Los que han estudiado el por qué colapsan las sociedades, han llegado a la conclusión de que éstas son incapaces de notar los grandes cambios que afectan su propia estructura social; resulta que las transformaciones que rompen el tejido colectivo son imperceptibles en el día a día y sólo pueden apreciarse con el transcurso de los lustros o las décadas. Y claro, como no hay ni paciencia ni instrumentos montados para la observación de lo intangible a largo plazo, lo cambiado parece que nunca ha cambiado, que siempre ha estado ahí y que el mañana será una sencilla continuación del hoy y del ayer.
Durante buena parte del siglo XX, en el Perú, los médicos se dedicaban a la medicina; los abogados a las leyes; los profesores, a a la enseñanza; los curas, a la parroquia; los periodistas, a las noticias; los carpinteros a la carpintería; los taxistas, a sus taxis y, para abreviar, los zapateros, a sus zapatos. Algunos filósofos vieron en este tipo de especialización unidimensional una manifestación totalitaria y represiva de la sociedad. Pero otros creían que al tener todos los oficios una jornada determinada, al acabar ésta, el ser humano se liberaba del yugo del oficio y podía, con el tiempo restante, o bien dedicarse al ocio, o al cultivo de alguna afición.
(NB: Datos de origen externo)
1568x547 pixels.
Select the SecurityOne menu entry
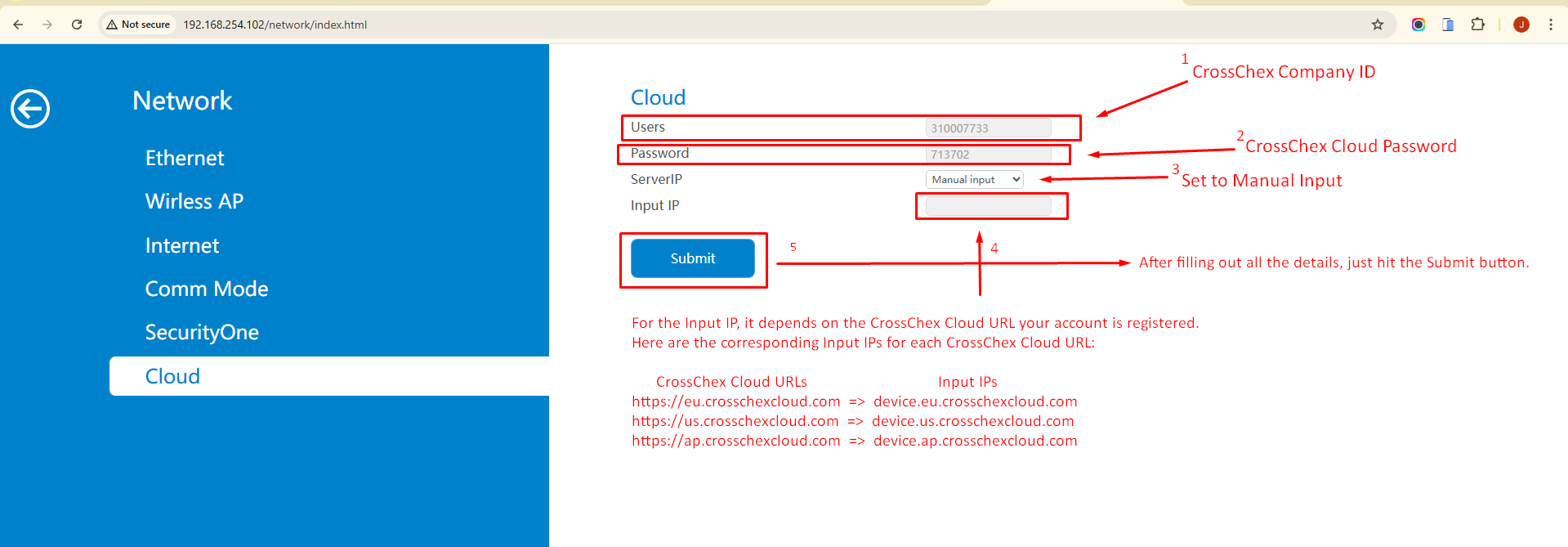click(202, 332)
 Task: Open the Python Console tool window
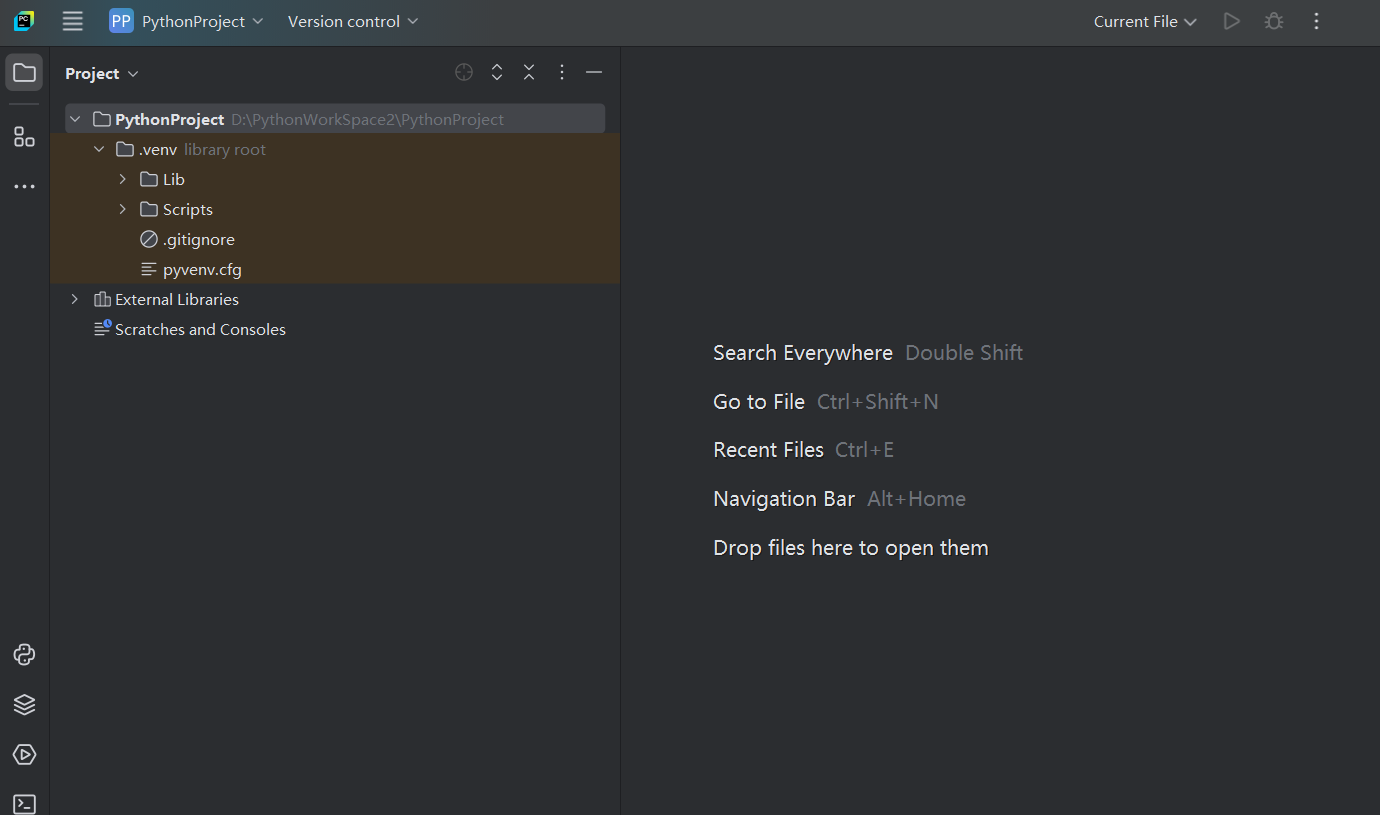point(24,655)
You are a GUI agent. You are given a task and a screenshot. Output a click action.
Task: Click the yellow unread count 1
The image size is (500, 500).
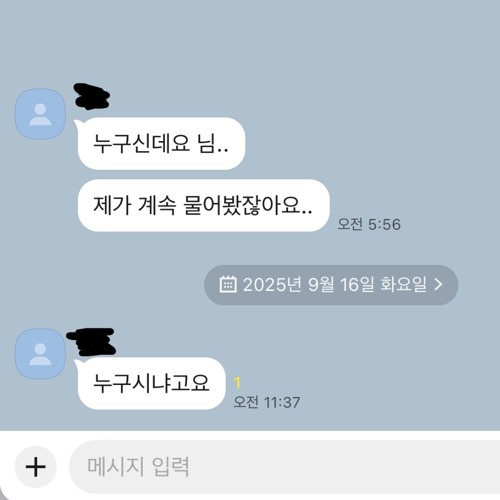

Por ejemplo, el cultivo del arte de la música podía juntar en una sola cofradía, a un médico, un taxista, un profesor y un carpintero.
Pero llegó la crisis mundial de los 80s y con ella la precarización de la sociedad; el oficio, la profesión o cualquiera que fuese el trabajo ya no alcanzaba para cubrir la canasta familiar; entonces, medio en broma y medio en serio se empezó a institucionalizar el cachuelo; es decir cualquier otra actividad colateral a la principal con tal de “Ganarse alguito”; humilde precursor de ese gran edificio institucional del Perú contemporáneo que es “¿Y cómo es la mía?”
Entonces todo se trastocó; la angurria adquirió estado de elevada categoría social bajo el nombre de “Emprendeduría”; el que no era empresario o capitalista (pequeño, mediano o grande) era un tonto; así, los curas empezaron a dobletear entre el asunto de las almas espirituales y las almas maters universitarias; los profesores entre las aulas del colegio y el instituto privado; cada médico con su propia mini clínica; los abogados con sus empresas de taxis, y así el número de permutaciones entre distintos oficios y profesiones puede dar para llenar varias cuartillas; aunque esto de permutación tiene muy poco, pues no es que todo era cuestión de repartir a cada uno “la suya”, pues por mucho que un abogado sepa de leyes, lo suyo no es ser taxista y el dominio de la anatomía no vuelve a un médico en empresario.
Ahora que todos afilan cuchillos para tasajear al Contralor por dobletear como comerciante —con sus hijos, o por cuenta propia— digo si no sería el momento oportuno para reivindicar la unidimensionalidad laboral y empezar a poner en la lista de apestados, a los curas empresarios; a los militares metidos en negocios de seguridad; a los congresistas con volquetes y camiones; a los médicos que dobletean entre la salud pública y el consultorio privado; a los policías que dejan la esquina para repetirse cuidando bancos; a los cocineros que son grandes empresarios; a los abogados que son agricultores; a los ministros que son lobistas; a los presidentes que son cacos y lobistas; en suma, a todos los políticos que están haciendo la competencia desleal a los auténticos integrantes del hampa.
Sí, —ya sé—, para eso tendríamos que cambiar a todo el Perú. Pero es que con tanto profesional vuelto comerciante, ya no se sabe si el Perú es un país o una tienda, donde todo se puede comprar y despachar.